You will live on the third floor of one of our two residence lodges on the Jackson Campus with other AmeriCorps members. Each room has a vaulted ceiling, a large window looking out onto the forest, bathroom, access to internet and limited storage space. The first two floors of the lodges are used by participants in our programs. Even if you are not working, you still need to carry yourself in a professional manner on campus.

Community Engagement

What service projects and organizations will I work with?

Your community service is directed by you and provides you with an opportunity to volunteer with an organization that both promotes science and education and interests you. Past projects have included writing curriculum, volunteering at events, creating GIS maps, participating in invasive species removal and trail building projects. Visit the Community Foundation of Jackson Hole's website for a list of all non- profit organizations. 

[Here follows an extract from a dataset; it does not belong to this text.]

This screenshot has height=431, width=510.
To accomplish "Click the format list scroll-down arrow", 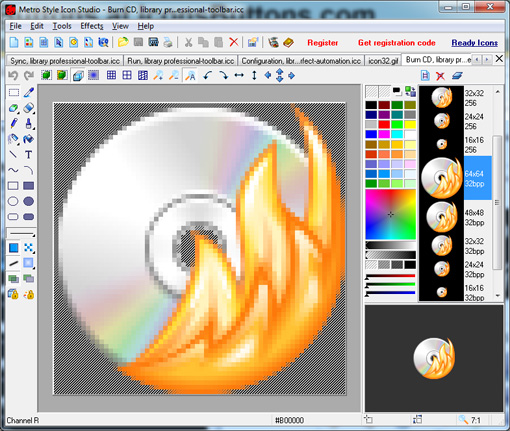I will click(498, 296).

When do I work on capacity building projects?

You will rotate between spending your days with educational programs and spending your days on support tasks and capacity building projects. For example, you may have an afternoon to work on your capacity building projects and then lead a meal and evening program with a visiting group.

Life After AmeriCorps

What do AmeriCorps members go on to do after the program?

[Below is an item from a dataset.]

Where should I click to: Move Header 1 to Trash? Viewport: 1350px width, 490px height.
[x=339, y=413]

This varies greatly. Many have gone on to graduate school throughout the country and several have continued on to Teton Science Schools Graduate Program. Approximately 40% of past AmeriCorps have gone on to work for Teton Science Schools in some capacity after the program. Additionally some go on to jobs at other education centers, camps, schools or work a variety of science fields. Many continue to live in Jackson after the program and fill a variety of jobs. Many AmeriCorps who complete the winter program go on to fill summer field instructor positions immediately after.

What do I need to do to become a field instructor?

Our staffing needs vary greatly seasonally as do the number of instructor positions available for AmeriCorps alumni. Completion of the AmeriCorps program does not guarantee you future employment. If you are interested in becoming an instructor, the best steps are: 1. Communicate this interest 2. Be professional and an active learner throughout your program 3. Assure that you have a Wilderness First Responder Certification (WFR) 4. Seek out ways to increase your knowledge of Greater Yellowstone Ecosystem natural history.

Miscellaneous

Can I leave the program early for another job?

Once you commit to the program, it is our expectation that you will fulfill your commitment. While you may leave the program at any time, this will likely result in forfeiting your AmeriCorps Education Award and make you ineligible for a future AmeriCorps program.

There is a wedding or a special event that I need to go to during the program - is this okay?

 Please communicate any special needs with us during the interview process as it is not always possible to fulfil requests.  This is an intensive program that requires a full commitment and our Education team will depend on you to be an active part of the entire program.  That being said, we we will work with you to accommodate requests as possible.  

What paid work opportunities may be available?

Teton Science Schools is unable to compensate individuals while they are serving as volunteers through the AmeriCorps program. In addition, you may not have an outside job during the program this is an intensive program and you will have significant time commitments.  You can tap into odd jobs outside of the organization, such as child care and housesitting, once you arrive. Ultimately folks filling the volunteer AmeriCorps position need to be able to swing this financially knowing that paid work opportunities are limited.